Data to examine:

------

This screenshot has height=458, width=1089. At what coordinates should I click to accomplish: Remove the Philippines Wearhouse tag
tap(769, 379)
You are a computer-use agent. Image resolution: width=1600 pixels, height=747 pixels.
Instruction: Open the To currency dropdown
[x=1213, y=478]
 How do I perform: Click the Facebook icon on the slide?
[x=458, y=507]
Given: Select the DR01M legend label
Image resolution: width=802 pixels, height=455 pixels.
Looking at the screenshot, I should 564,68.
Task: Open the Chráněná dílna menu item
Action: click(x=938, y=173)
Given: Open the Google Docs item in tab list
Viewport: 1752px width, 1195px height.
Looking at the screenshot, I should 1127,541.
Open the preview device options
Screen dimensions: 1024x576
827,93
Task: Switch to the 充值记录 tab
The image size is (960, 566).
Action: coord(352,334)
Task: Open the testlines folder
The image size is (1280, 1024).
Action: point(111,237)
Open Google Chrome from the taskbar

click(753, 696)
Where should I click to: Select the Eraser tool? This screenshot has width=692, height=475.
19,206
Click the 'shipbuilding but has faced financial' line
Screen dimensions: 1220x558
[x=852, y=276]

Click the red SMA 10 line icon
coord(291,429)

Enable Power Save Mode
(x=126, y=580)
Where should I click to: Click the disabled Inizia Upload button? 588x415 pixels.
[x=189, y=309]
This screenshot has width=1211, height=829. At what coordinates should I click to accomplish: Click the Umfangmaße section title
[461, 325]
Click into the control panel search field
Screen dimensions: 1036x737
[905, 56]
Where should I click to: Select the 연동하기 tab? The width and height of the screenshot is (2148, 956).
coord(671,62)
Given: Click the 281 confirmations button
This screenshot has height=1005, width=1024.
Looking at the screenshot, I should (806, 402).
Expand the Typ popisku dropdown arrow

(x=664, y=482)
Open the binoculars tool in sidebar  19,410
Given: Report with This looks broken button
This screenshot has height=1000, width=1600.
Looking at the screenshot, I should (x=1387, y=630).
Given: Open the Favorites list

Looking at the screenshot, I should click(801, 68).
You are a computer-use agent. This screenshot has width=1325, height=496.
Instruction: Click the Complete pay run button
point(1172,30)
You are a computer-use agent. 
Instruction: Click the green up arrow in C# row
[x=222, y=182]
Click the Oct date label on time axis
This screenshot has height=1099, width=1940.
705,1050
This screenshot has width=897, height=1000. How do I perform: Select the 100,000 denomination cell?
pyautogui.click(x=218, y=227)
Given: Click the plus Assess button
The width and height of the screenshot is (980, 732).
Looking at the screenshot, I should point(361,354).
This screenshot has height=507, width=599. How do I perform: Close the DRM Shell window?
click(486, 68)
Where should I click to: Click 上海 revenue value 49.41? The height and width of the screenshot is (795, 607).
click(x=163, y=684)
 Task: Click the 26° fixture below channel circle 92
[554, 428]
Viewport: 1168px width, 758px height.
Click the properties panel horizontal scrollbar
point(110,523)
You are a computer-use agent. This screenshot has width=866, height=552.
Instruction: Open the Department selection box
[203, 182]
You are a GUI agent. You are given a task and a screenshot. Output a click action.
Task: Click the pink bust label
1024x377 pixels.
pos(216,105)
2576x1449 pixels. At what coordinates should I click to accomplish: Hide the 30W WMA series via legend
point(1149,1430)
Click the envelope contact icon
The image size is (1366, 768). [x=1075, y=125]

------

Problem statement: Would you copy, unchanged, the stretch of the records above that begins at the line containing "The image size is (1280, 1024)." and ends at the line containing "Given: Report with This looks broken button", and only that?

Answer to the problem:
The image size is (1280, 1024).
Action: point(111,237)
Open Google Chrome from the taskbar

click(753, 696)
Where should I click to: Select the Eraser tool? This screenshot has width=692, height=475.
19,206
Click the 'shipbuilding but has faced financial' line
Screen dimensions: 1220x558
[x=852, y=276]

Click the red SMA 10 line icon
coord(291,429)

Enable Power Save Mode
(x=126, y=580)
Where should I click to: Click the disabled Inizia Upload button? 588x415 pixels.
[x=189, y=309]
This screenshot has width=1211, height=829. At what coordinates should I click to accomplish: Click the Umfangmaße section title
[461, 325]
Click into the control panel search field
Screen dimensions: 1036x737
[905, 56]
Where should I click to: Select the 연동하기 tab? The width and height of the screenshot is (2148, 956).
coord(671,62)
Given: Click the 281 confirmations button
This screenshot has height=1005, width=1024.
Looking at the screenshot, I should (806, 402).
Expand the Typ popisku dropdown arrow

(x=664, y=482)
Open the binoculars tool in sidebar  19,410
Given: Report with This looks broken button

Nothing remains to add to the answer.